Detroit — A fired deputy director of the Detroit Public Library railed against her dismissal late last week in an email to staffers, saying she’s a “scapegoat” for the scandal-plagued system.

“Like a battered and abused spouse, I loved DPL, but DPL did not love me back,” reads a Thursday email from Juliet Machie announcing her dismissal that day.

“I endured so much pain here. I’ve been made a scapegoat, and people who have hidden agendas as well as those who were busy defrauding the library vilified me in your eyes.”

Machie made about $143,000 and was involved in several spending controversies during her 14-year tenure. She sued the library in 2013 claiming she lost her bid to become director in 2009 because she’s from Nigeria. The suit is pending and library officials deny discrimination.

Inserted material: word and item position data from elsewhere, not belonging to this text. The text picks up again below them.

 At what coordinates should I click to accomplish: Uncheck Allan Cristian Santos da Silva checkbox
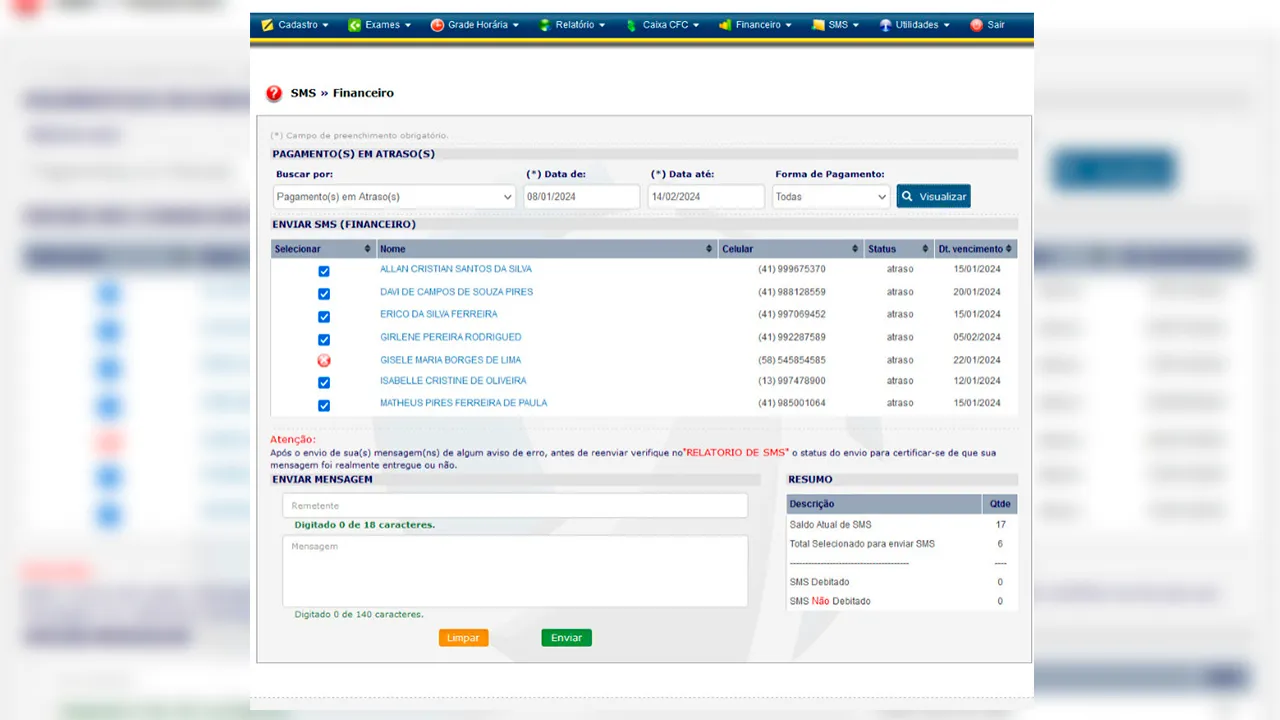coord(324,271)
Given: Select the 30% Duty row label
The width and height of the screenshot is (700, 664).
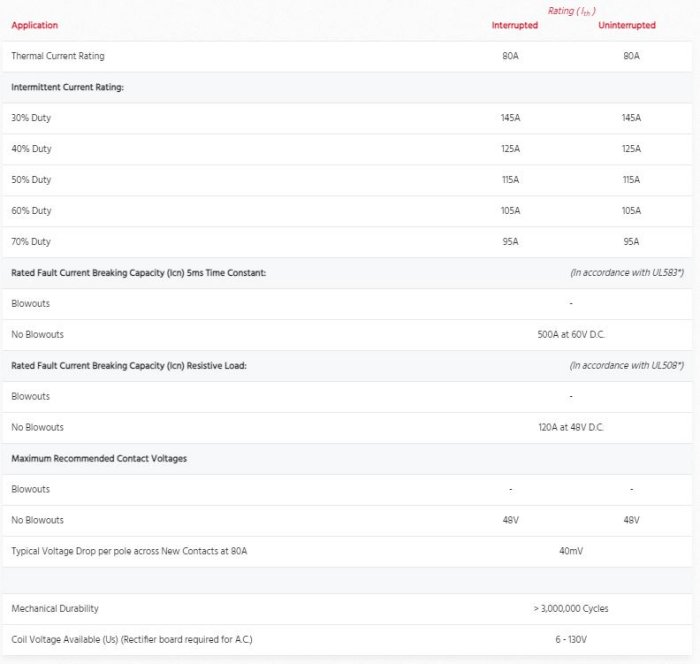Looking at the screenshot, I should point(31,118).
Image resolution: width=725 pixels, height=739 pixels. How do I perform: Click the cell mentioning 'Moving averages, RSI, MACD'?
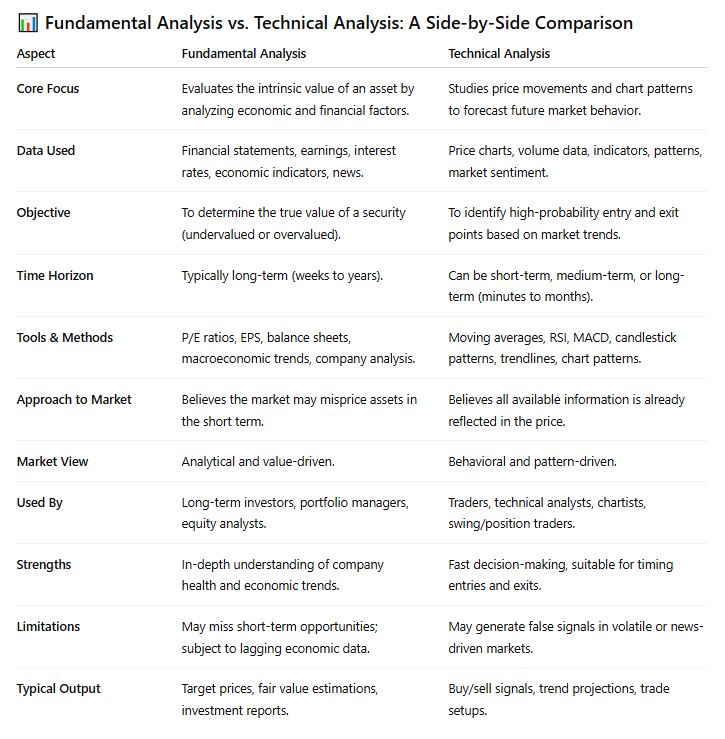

Her email does not specify who plotted against her — or how.

“I carried myself with dignity, hoping and praying that the truth would prevail. Unfortunately, the truth is still being covered up,” the email reads. “I hope you would remember me as someone who cared enough to stick their neck out, even at personal detriment. “

Library Director Jo Anne Mondowney and several library commissioners didn’t return calls for comment Tuesday.

Mondowney sent her own email to staffers on Monday indicating changes were prompted by cost cutting and she plans to hire a chief financial officer “in lieu of a Deputy Director.”

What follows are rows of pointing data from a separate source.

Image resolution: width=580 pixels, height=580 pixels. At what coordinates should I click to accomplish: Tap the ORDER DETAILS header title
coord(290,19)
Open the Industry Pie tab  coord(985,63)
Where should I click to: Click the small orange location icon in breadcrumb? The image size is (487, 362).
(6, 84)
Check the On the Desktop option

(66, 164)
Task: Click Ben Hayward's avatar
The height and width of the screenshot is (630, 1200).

“The Detroit Public Library will undergo a reorganization of its Administrative positions in an effort to right size the organization consistent with staffing levels and the reduction in projected revenues,” the email reads.

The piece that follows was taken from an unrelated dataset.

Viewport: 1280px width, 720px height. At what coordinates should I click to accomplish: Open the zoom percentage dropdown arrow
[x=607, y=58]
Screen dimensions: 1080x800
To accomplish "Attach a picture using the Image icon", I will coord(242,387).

Machie hung up on a reporter Tuesday and her attorney Benjamin Whitfield didn’t immediately return a call for comment.

Machie, a naturalized U.S. citizen, was running day-to-day operations before the commission hired Mondowney in August 2009. She alleges in her lawsuit two board members launched a campaign to block her from the top job, including one who singled out Machie's accent in a text message to another staffer.

Machie helped lead the library’s controversial South Wing expansion project between 2007 and much of 2009.

The project began as a $300,000 furniture update and morphed into a $2.3 million renovation. The library came under fire after The News reported it bought 20 lounge chairs for $1,100 apiece at a time it was cutting staff and considering closing buildings. Machie has said she never authorized the purchase of the chairs.

Her firing is the latest scandal for the system. This month, the former chief administrative and technology officer Timothy Cromer was sentenced to 10 years in prison for a $1.5 million kickback scheme.